April 3rd, 2009 by admin | No Comments | Filed in Insurance Laws

With an upcoming State House vote expected on the Health Insurance Consumer Protection Act (House Bill 3923), legislation establishing key reforms on health insurance in Illinois, AARP released the following letter to State Legislators today alerting them that the Association will record roll call votes on the bill, and inform its 1.8 million members in Illinois how their legislator voted.

According to exit polls, roughly 1 out of every 4 voters in the past election was a member of AARP. Nearly 100% of AARP members are registered to vote, while over 70% vote in every local, state and federal election.

“Illinoisans need and deserve to know where their State Senators and Representatives stand on the issues, and AARP will ensure they have that information on issues such as health insurance reform,” said Robert Gallo, AARP Illinois Senior State Director.
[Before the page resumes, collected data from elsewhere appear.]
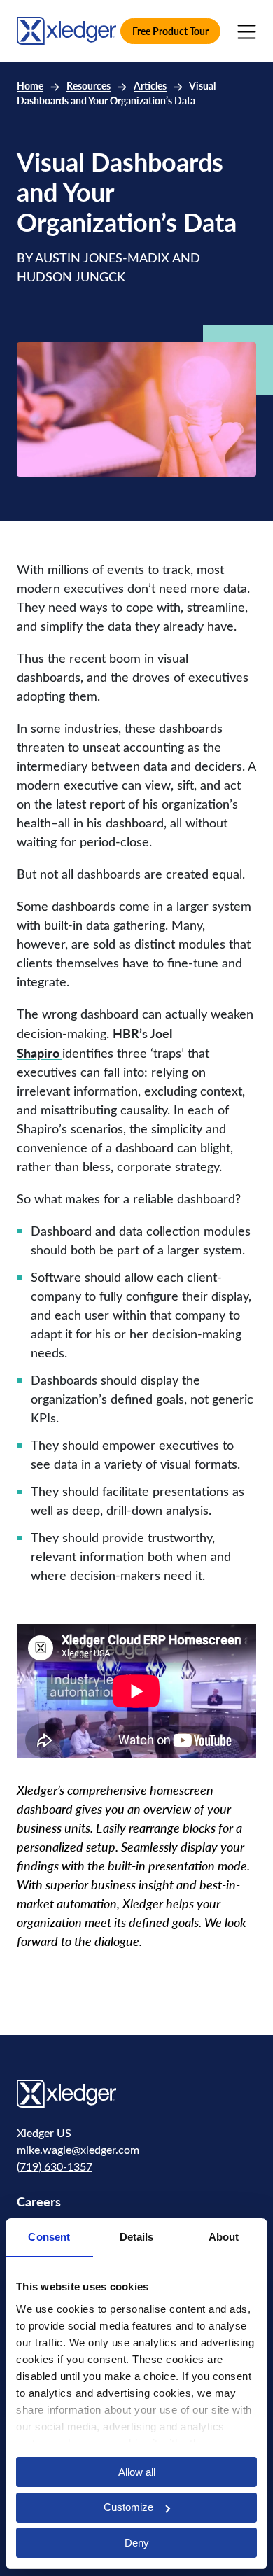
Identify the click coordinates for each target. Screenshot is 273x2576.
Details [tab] (137, 2237)
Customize (128, 2507)
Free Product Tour (170, 31)
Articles (150, 85)
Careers (39, 2201)
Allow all (136, 2472)
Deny (137, 2543)
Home (30, 85)
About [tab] (224, 2237)
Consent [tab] (49, 2237)
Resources (88, 85)
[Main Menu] (246, 30)
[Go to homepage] (66, 29)
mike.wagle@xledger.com (78, 2149)
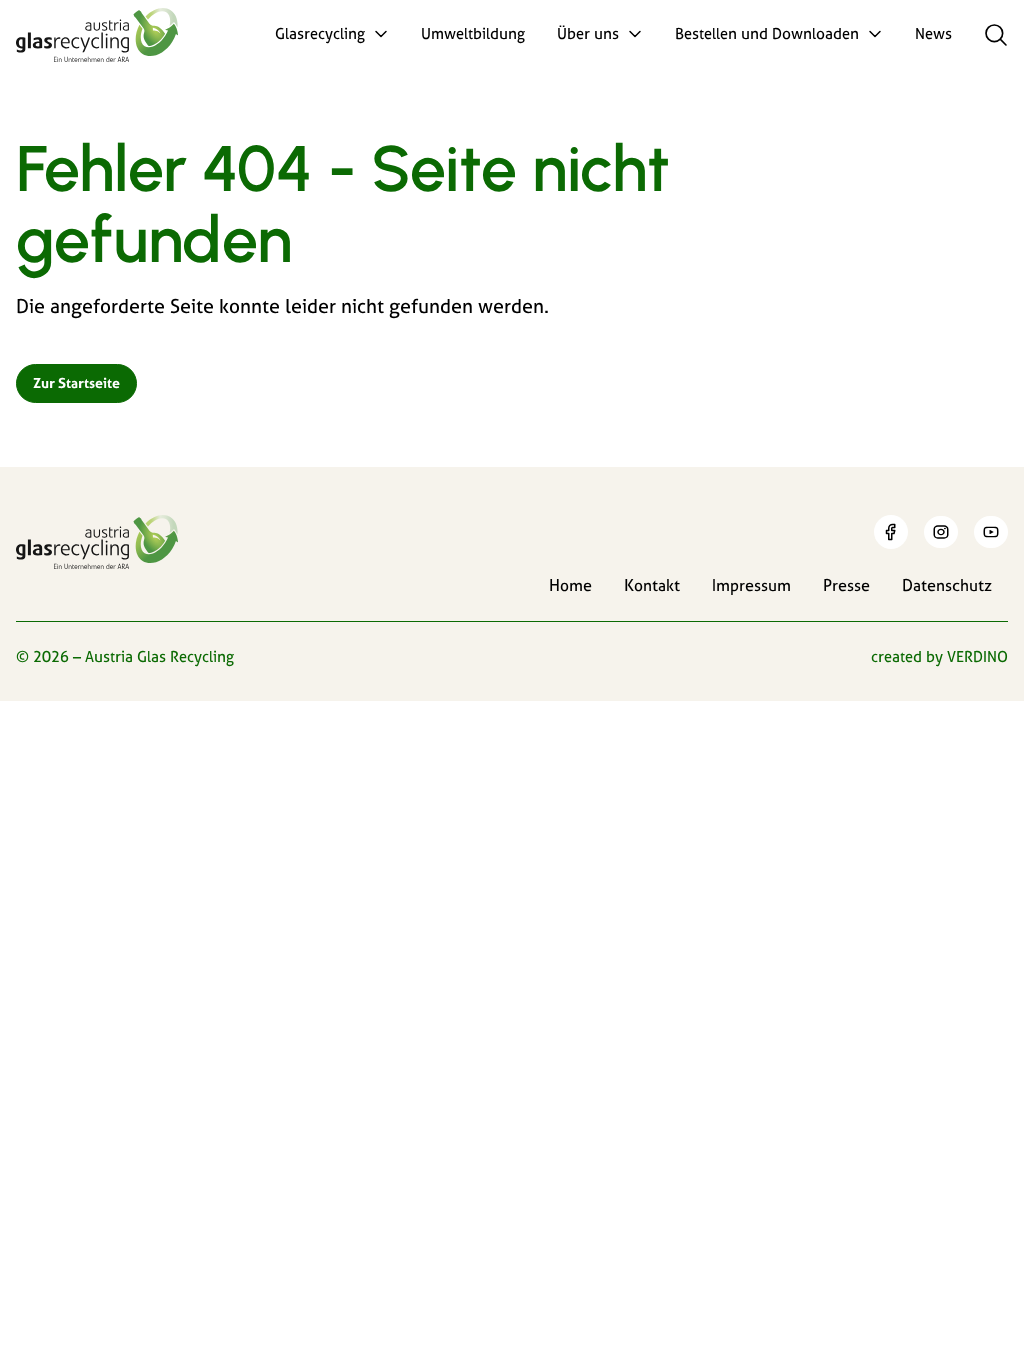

With record numbers of people losing their employer-based health insurance and now purchasing coverage in the private insurance market, the Health Insurance Consumer Protection Act, introduced by Representative Greg Harris, will establish several critical consumer protections. The Senate’s vote on the legislation will also be tracked and reported as it happens.

The legislation will:

  • Require insurance companies to spend at least 75% of premium dollars on medical care rather than on executives’ salaries, marketing, and profits.
  • Establish an Office of Consumer Health Insurance to conduct external independent reviews of denied claims and rate increases.
  • Simplify the complicated application process for both individual and small group markets by creating a standard application, making it easierfor them to get coverage.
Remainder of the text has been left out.